**Исходный текст:**

* * * * * * * * *

Чтобы сегодня, спустя почти две с половиной тысячи лет, занять определенную позицию в споре Платон—Аристотель, следует хотя бы в общих чертах разобраться в отношениях между учеником и наставником.
О Платоне мы уже говорили. Об Аристотеле мы знаем, что он был одним из самых выдающихся ученых древнего мира. Родился он в 384 г. до н. э. в Стагире и умер в 322 г. до н. э. на острове Эвбея. Его талант проявился во многих областях знаний — от логики, математики и физики до географии, астрономии, ботаники и зоологии, от этики до экономики. Он оставил множество трудов, якобы несколько сот, а по некоторым утверждениям даже тысячу, часть которых сохранилась до настоящего времени. Авторитет Аристотеля был неколебим на протяжении ряда столетий. Его учение признавалось церковью и преподавалось в христианских университетах спустя две тысячи лет после смерти своего создателя. В области географии и астрономии на него ссылались еще противники Коперника.

* * * * * * * * *

**Задания:**
A: Выпишите из текста об Аристотеле фрагмент, который начинается со слов "Чтобы сегодня, спустя" и заканчивается словами "учеником и наставником.".
B: На каком острове, согласно тексту об Аристотеле, умер этот ученый?
C: Продолжите текст об Аристотеле, начав сразу после его последнего предложения.

**Выдержки из материала:**
* * * * * * * * *

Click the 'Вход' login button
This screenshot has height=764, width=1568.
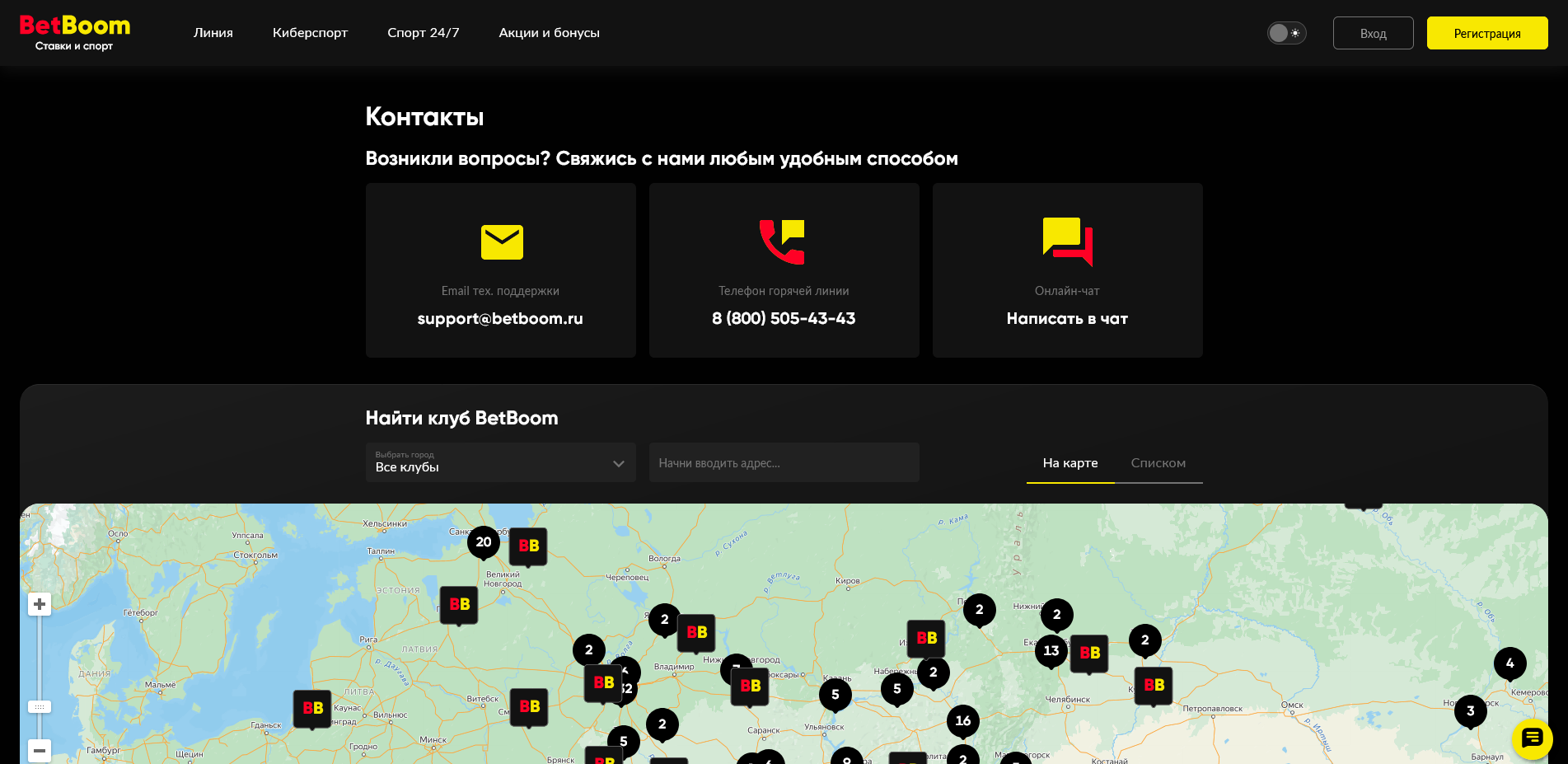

* * * * * * * * *

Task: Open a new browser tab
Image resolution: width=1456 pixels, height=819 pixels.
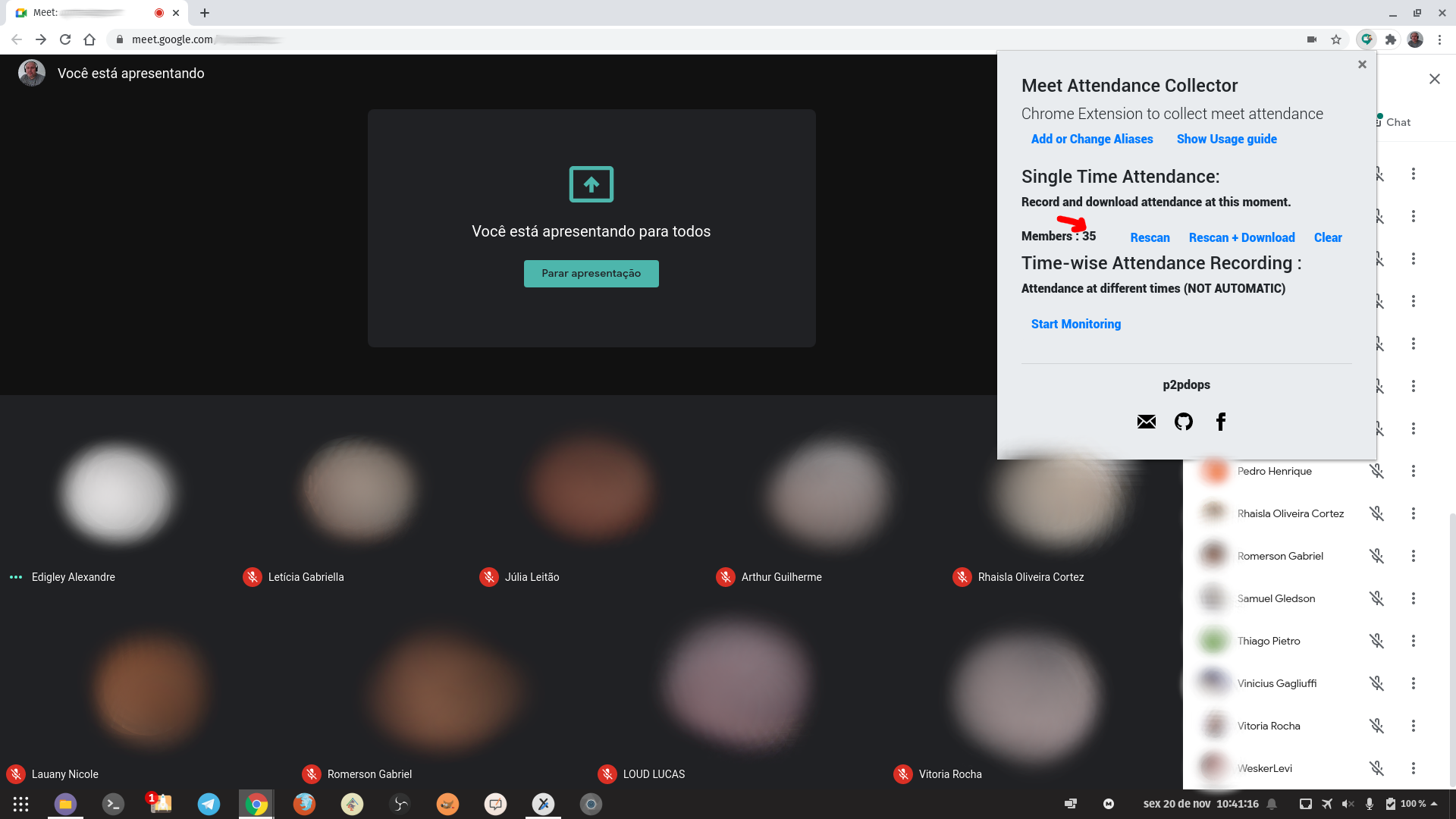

* * * * * * * * *

**Ответы к упражнению:**
A:
Чтобы сегодня, спустя почти две с половиной тысячи лет, занять определенную позицию в споре Платон—Аристотель, следует хотя бы в общих чертах разобраться в отношениях между учеником и наставником.

B: На острове Эвбея.

C:
Особый интерес представляют для нас взгляды Аристотеля на возникновение материков и морей. Как уже упоминалось, его доказательства шарообразной формы Земли не потеряли своего значения до сих пор и приводятся в школьных учебниках. Стоит также добавить, что он как бы предчувствовал открытие Америки, утверждая, что между Индией, т. е. известным ему восточным краем Земли, и Столпами Геракла может оказаться какой-то материк.
На протяжении совместной двадцатилетней работы отношения между наставником и учеником во многом оставляли желать лучшего. Возможно, причина этого кроется в разнице возрастов. Когда семнадцатилетний Аристотель поступал в Академию, Платону было уже шестьдесят лет.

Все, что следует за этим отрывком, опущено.